Sri Lanka urges UN to study global inequality, failure to lift millions out of poverty

President Mahinda Rajapaksa of Sri Lanka. UN Photo/Sarah Fretwell

24 September 2013 – Citing his efforts to ensure that economic growth benefits all segments of society in his own country, Sri Lankan President Mahinda Rajapaksa today called on the United Nations to study the international community’s failure to improve the lot of the impoverished worldwide.

“According to World Bank projections, by 2015, Sub-Saharan Africa and Southern Asia will be home to approximately 40 per cent of the developing world's population living in extreme poverty,” he told the General Assembly on the first day of its annual General Debate, noting that commitment to the Millennium Development Goals (MDGs) had brought a real sense of hope.

“[Yet these projections] only diminish the sense of our optimism. It is fitting for the UN system to examine the causes for the failure in improving the lot of the deprived,” he said.

The year 2015 is the target date for achieving the MDGs, which seek to slash extreme hunger and poverty, boost access to health care and education, achieve gender equality and environmental stability, and reduce maternal and child mortality and the incidence of HIV/AIDS.

“Reflecting on the work of the UN, matters of a political nature have overridden the most basic issues, which affect the underprivileged and marginalized, who dominate world society,” Mr. Rajapaksa said, noting that while appreciable progress has been made on the MDGs, the results have been uneven among and within countries.

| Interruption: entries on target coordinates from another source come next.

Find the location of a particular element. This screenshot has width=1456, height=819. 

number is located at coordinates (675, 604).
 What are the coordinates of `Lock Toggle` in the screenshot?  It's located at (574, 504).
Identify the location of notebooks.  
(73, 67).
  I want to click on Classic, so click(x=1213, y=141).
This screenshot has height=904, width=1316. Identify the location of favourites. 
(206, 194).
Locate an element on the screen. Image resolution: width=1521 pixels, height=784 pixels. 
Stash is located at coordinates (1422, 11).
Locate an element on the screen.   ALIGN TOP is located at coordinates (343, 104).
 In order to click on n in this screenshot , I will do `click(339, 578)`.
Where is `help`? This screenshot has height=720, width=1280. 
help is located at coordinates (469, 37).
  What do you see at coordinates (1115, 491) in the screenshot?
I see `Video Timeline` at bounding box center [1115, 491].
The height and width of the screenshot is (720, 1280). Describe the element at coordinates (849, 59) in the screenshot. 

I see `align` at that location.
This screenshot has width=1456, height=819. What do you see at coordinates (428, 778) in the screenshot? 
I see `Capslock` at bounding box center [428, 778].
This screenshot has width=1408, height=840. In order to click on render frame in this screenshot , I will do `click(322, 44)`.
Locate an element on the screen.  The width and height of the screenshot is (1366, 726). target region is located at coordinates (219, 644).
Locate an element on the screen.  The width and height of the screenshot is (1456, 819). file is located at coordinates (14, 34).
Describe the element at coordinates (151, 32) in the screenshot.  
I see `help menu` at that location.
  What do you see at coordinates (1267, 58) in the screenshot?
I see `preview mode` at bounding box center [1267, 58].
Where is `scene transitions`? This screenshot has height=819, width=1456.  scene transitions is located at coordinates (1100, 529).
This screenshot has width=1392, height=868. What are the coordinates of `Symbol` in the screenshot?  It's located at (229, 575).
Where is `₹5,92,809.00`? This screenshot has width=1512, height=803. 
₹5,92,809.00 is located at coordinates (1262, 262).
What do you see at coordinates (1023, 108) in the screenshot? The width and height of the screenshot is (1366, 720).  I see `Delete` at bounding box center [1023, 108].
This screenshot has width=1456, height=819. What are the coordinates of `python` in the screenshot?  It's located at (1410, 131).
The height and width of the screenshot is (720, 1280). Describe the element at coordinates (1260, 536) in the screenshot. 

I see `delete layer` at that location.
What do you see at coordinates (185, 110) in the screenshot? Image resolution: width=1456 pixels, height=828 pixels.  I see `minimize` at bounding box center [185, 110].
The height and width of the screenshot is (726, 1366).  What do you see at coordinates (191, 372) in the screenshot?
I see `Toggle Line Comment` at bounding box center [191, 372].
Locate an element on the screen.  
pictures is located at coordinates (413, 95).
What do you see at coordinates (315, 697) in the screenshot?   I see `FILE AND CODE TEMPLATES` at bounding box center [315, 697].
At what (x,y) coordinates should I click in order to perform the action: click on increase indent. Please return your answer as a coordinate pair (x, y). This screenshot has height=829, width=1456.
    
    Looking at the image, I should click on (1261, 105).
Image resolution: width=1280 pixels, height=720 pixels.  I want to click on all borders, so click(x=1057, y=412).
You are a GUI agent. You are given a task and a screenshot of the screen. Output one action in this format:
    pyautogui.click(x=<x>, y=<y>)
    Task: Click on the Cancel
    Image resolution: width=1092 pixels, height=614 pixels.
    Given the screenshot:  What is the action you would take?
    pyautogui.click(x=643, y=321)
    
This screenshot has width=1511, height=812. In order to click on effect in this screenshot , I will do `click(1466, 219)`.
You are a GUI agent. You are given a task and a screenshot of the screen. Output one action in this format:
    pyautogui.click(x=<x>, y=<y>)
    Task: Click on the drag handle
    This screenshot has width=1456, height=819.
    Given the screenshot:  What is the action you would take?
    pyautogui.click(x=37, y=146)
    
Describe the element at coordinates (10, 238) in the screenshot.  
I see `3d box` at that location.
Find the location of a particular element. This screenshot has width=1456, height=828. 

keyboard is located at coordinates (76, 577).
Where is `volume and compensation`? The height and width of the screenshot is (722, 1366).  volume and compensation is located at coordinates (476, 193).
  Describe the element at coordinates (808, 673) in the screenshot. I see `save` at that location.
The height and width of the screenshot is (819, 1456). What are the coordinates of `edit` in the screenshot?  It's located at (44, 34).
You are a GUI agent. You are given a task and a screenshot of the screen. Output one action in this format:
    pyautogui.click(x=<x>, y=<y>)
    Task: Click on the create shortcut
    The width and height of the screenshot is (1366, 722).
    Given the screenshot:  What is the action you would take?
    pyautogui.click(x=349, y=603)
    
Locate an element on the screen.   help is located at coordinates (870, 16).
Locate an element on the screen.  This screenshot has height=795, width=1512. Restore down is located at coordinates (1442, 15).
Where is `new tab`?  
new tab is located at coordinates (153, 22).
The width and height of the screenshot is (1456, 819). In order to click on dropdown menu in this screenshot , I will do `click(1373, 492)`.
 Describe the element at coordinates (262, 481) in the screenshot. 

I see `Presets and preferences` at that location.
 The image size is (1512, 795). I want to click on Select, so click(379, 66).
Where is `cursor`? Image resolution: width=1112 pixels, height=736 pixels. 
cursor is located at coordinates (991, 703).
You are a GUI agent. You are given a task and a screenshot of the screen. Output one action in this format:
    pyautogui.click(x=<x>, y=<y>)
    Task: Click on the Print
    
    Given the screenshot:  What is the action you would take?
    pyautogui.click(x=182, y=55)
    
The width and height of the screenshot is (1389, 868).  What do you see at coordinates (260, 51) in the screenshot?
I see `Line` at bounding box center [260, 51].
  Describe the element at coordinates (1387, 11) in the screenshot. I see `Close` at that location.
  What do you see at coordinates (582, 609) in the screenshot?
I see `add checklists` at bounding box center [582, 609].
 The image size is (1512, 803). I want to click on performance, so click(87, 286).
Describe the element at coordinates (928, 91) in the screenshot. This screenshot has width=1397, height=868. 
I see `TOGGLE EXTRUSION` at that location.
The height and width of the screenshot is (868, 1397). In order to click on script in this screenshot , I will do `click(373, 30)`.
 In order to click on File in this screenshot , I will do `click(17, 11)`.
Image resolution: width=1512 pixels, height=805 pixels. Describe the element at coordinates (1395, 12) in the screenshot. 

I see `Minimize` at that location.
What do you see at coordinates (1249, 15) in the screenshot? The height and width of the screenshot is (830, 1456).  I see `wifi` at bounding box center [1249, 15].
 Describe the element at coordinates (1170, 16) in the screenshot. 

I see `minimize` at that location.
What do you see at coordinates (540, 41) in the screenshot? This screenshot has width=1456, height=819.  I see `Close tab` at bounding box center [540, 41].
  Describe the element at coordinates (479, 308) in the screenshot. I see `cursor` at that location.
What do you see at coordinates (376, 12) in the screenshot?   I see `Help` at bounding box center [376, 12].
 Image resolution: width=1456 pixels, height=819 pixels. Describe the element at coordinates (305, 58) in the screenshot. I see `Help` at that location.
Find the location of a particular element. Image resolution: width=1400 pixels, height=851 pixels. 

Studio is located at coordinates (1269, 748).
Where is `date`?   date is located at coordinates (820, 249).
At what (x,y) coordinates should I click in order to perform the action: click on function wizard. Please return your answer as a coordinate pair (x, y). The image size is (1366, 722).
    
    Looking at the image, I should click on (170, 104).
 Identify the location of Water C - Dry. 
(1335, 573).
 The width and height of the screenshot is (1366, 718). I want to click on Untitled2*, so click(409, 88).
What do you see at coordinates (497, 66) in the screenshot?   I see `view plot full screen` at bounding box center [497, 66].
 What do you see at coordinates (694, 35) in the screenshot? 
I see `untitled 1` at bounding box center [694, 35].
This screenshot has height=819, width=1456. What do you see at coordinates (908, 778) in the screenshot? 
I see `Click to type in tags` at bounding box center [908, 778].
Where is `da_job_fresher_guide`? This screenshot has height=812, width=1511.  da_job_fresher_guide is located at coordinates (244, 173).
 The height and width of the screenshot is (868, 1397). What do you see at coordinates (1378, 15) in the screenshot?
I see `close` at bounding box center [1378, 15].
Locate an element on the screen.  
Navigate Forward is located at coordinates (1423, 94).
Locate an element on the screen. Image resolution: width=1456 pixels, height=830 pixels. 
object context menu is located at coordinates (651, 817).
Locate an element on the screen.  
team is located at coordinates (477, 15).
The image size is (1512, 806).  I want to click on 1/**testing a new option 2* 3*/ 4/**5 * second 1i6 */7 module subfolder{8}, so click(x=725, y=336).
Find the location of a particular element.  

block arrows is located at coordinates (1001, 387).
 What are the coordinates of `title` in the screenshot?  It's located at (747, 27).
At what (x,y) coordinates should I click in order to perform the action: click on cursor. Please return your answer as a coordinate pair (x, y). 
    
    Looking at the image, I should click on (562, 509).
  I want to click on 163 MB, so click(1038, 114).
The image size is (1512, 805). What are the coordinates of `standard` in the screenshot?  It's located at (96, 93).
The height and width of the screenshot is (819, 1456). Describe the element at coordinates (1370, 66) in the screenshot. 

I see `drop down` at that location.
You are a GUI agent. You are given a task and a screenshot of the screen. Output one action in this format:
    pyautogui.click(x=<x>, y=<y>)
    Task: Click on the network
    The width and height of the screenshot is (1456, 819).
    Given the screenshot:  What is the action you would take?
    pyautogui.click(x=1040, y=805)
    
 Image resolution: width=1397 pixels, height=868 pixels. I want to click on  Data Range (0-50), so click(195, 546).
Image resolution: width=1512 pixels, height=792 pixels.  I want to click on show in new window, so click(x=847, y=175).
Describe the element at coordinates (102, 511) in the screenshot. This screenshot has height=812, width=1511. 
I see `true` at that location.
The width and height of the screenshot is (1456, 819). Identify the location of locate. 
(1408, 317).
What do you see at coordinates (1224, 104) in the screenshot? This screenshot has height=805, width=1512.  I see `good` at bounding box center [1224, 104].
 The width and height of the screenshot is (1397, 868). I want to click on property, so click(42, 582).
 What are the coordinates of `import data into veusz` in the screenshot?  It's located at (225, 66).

With regard to Sri Lanka, he said his vision has been to distribute the benefits of growth across all segments of the population and prevent inequalities, social exclusion and adverse environmental effects.

He stressed that the post-2015 development agenda, the theme of this year’s 68th General Assembly, must have poverty eradication and accelerated growth in the developing world as its primary goals, but he pointed to the uneven playing field between developed and developing countries with regard to global warming gas emissions.

“Centuries of growth in advanced economies have left little carbon space for the developing world, challenging their growth,” he said. “The thin lines of balancing economic development and protection of the environment will remain a great challenge in future development policy-setting. “It is therefore critical that developed countries honour their commitments and compensate damage to the environment, on the basis of common but differentiated responsibilities.”

On other issues, Mr. Rajapaksa called for reform of international monetary and financial institutions to express the solid voice of the developing world, decried interference by some in the internal affairs of developing countries, called for a two-state solution to the Israeli-Palestinian conflict, and condemned the United States embargo against Cuba.

Meeting earlier with UN Secretary-General Ban Ki-moon, Mr. Rajapaksa exchanged views on the post-conflict situation in Sri Lanka and the country’s cooperation with the UN.

According to a readout of the meeting, the Secretary-General noted the Government’s latest efforts to conduct the provincial elections and to implement the recommendations of its Lessons Learnt and Reconciliation Commission. Mr. Ban also addressed the remaining challenges in reconciliation and emphasized the need for a more holistic approach.